Es gab keine Drohungen, aber am 13. Mai wurde in meine Wohnung eingebrochen, mehrere Datenträger mit Materialien über paramilitärische Strukturen und deren Kontakte zu hohen öffentlichen Amtsträgern und Wirtschaftsunternehmen wurden dabei entwendet. Darüber hinaus wurden drei Personen der Kommission observiert, darunter ich selbst.
Das klingt nicht so, als ob Sie sich in Kolumbien frei bewegen könnten.
Doch, wir bewegen uns in Kolumbien, sind als Kommission in verschiedenen Landesteilen präsent, koordinieren Projekte, aber wir agieren sehr vorsichtig und wissen, dass wir ein Risiko eingehen. Aber wir haben auch eine Verpflichtung gegenüber den Projektpartnern. In den vergangenen Monaten ist es zudem wieder zu Anschuldigungen durch öffentliche Amtsträger gekommen, die mehreren Mitgliedern der Kommission, darunter mir, Verbindungen zur Guerilla, genauer zur FARC, nachgesagt haben.
Das passiert nicht zum ersten Mal. Steckt dahinter eine Strategie?
Ja, es geht darum, unseren Rückhalt in der Bevölke­rung und auf internationaler Ebene zu schwächen.
Die Regierung behauptet, sie tue alles Nötige, um Menschenrechtler zu schützen. Sie stelle gepanzerte Wagen, Leibwächter, Satellitentelefone und ähnliches zur Verfügung. Was halten Sie davon und welche Erfahrungen haben Sie gemacht?
Es geht in erster Linie nicht um Ausrüstung, es geht darum, die Risiken der Menschenrechtsarbeit zu reduzieren und die Strukturen in Kolumbien zu ändern. Über diese Risiken kann man sich in den Berichten der Vereinten Nationen und der Interamerikanischen Kommission für Menschenrechte informieren. Daraus geht hervor, dass Paramilitärs von den staatlichen Sicherheitsorganen toleriert werden und dass es immer wieder Fälle einer Komplizenschaft gibt. Der Paramilitarismus wird in Kolumbien nicht offen bekämpft.
Davon ist in Europa kaum etwas zu hören.
Aber diese Informationen sind zugänglich. Natürlich hat es in Kolumbien mit der neuen Regierung auch einen Wandel gegeben. Der autoritäre Apparat tritt nun deutlich toleranter und diplomatischer auf. Aber es ist vor allem der Ton, der sich geändert hat, es sind nicht die Strukturen. Die grundsätzlichen Probleme sind die gleichen und es gibt weiterhin schwere und systematische Menschenrechtsverletzungen. Daran wird sich kaum etwas ändern, solange die staatlichen Behörden Menschenrechtler und soziale Organisationen in eine Ecke mit der Guerilla stellen und als fünfte Kolonne ansehen.

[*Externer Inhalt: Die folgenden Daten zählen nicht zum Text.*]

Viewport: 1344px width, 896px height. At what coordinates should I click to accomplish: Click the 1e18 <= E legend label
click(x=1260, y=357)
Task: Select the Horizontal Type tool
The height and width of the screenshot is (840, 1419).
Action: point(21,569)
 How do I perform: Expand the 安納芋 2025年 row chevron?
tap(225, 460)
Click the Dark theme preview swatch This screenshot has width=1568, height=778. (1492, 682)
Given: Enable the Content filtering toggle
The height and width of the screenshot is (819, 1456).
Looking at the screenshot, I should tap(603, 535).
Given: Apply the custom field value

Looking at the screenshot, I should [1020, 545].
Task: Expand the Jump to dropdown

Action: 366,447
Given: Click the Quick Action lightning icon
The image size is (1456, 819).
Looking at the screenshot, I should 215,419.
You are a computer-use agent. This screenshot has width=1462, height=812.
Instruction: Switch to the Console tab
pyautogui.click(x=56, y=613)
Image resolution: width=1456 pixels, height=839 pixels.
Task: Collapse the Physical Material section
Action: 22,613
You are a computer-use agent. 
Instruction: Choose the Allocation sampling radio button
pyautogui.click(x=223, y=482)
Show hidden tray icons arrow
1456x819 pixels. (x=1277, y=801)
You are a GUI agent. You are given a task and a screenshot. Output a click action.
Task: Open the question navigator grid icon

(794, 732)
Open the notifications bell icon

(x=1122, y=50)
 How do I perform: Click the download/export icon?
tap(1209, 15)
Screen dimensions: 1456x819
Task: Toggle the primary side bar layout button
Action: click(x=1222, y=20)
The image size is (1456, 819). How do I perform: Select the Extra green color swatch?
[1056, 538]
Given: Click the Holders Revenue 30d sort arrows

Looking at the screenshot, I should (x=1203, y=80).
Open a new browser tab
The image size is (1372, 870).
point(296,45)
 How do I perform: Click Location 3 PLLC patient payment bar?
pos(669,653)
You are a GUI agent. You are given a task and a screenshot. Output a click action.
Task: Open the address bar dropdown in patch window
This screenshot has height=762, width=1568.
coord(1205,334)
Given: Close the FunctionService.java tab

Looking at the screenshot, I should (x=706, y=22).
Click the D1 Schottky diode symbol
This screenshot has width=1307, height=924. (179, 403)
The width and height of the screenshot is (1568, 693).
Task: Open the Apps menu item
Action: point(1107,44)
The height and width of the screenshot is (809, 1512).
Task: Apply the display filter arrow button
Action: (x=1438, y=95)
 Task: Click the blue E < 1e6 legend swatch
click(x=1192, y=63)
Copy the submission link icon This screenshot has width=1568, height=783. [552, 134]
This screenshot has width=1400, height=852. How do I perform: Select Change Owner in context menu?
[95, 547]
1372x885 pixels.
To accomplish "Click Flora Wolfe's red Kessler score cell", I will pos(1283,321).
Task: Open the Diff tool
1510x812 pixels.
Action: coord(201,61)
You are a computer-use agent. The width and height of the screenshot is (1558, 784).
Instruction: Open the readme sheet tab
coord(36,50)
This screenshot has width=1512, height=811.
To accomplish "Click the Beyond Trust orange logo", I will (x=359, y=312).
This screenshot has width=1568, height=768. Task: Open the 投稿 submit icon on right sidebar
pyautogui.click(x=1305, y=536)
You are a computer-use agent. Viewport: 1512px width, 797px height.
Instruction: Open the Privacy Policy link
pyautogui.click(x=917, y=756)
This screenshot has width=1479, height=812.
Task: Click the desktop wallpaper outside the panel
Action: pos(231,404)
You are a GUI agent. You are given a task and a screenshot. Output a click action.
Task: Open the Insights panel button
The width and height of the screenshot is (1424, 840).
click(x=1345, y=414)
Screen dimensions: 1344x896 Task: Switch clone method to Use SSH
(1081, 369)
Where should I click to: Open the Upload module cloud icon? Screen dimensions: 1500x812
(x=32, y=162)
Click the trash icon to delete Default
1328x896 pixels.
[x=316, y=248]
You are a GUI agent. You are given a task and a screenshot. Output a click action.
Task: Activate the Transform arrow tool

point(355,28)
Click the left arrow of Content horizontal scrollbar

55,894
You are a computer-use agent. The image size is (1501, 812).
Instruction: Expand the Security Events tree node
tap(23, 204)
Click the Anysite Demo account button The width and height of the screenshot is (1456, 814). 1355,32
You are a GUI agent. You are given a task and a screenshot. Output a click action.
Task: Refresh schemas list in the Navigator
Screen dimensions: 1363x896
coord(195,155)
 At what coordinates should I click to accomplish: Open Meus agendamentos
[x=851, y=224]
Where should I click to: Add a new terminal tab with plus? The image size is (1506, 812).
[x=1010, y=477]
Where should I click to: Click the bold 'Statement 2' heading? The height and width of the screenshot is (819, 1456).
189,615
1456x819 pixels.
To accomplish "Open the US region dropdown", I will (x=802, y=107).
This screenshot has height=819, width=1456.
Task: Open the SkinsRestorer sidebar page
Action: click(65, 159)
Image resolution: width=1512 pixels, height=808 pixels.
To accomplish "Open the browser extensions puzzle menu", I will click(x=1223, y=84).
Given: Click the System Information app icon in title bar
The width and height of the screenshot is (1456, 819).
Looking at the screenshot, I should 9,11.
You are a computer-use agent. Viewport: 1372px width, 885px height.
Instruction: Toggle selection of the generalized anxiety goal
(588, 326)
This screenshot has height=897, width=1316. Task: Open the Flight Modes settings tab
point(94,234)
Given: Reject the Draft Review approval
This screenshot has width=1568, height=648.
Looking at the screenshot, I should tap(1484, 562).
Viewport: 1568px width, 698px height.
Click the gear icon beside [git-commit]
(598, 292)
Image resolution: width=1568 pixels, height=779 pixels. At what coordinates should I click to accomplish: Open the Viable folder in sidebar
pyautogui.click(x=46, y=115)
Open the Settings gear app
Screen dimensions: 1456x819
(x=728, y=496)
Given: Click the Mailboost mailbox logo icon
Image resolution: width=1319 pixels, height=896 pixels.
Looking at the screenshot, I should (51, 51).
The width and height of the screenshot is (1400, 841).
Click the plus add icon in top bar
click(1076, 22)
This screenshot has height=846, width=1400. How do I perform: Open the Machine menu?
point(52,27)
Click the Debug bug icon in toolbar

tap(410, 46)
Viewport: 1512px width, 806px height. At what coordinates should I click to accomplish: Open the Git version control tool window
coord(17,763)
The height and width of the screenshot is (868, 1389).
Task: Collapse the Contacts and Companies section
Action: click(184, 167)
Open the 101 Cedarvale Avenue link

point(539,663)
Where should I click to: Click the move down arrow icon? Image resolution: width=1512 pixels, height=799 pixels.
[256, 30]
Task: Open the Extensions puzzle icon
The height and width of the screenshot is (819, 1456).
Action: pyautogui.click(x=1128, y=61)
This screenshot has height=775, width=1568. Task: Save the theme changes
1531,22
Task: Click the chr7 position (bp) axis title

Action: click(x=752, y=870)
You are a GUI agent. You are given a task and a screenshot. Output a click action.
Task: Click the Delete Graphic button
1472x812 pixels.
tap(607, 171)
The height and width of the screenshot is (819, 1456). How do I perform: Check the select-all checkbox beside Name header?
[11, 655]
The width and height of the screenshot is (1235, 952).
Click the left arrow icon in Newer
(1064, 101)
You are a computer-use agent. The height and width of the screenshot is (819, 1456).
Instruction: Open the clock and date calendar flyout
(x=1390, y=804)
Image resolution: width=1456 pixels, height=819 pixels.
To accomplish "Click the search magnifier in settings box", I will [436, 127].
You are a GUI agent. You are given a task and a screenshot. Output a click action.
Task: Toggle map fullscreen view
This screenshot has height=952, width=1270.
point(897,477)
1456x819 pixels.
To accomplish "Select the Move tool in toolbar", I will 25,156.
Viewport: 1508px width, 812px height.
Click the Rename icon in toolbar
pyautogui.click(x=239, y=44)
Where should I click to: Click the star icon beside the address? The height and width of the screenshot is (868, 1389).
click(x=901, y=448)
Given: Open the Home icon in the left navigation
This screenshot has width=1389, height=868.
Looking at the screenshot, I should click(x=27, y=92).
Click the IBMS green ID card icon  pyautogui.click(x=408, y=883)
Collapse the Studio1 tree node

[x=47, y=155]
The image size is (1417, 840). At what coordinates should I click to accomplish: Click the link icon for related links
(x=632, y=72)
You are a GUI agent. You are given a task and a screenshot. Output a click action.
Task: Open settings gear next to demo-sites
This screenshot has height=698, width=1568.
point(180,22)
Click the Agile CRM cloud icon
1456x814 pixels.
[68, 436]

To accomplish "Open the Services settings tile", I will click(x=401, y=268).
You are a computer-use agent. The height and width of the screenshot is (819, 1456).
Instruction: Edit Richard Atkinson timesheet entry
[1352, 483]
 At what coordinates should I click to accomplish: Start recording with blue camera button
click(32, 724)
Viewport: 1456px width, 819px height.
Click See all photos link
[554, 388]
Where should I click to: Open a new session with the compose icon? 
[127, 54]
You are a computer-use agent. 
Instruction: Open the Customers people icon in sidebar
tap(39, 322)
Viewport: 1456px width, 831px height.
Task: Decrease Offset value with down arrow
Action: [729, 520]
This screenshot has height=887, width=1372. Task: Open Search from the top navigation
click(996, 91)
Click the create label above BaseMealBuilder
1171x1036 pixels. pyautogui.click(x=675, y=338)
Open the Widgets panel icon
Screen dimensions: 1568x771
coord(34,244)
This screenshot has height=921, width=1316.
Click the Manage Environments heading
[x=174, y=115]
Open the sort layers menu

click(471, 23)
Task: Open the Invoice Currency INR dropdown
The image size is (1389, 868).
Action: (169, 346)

Parallel dazu erfolgt in Kolumbien eine Privatisierung grundlegender staatlicher Leistungen im Bereich der Gesundheit, der Bildung und der Nutzung des Landes, womit grundlegende Bürgerrechte außer Kraft gesetzt werden und sich die sozialen Bedingungen weiter verschlechtern. Es ist unmöglich, mit einer Militarisierungspolitik strukturelle Probleme eines Landes zu lösen, wie etwa die Abwesenheit staatlicher Einrichtungen in vielen Landesteilen. Dazu ist es nötig zu begreifen, dass auch Handelsverträge den Schutz minimaler demokratischer Grundrechte zur Bedingung machen sollten. Das richtet sich an die Adresse der USA genauso wie an die der Europäer.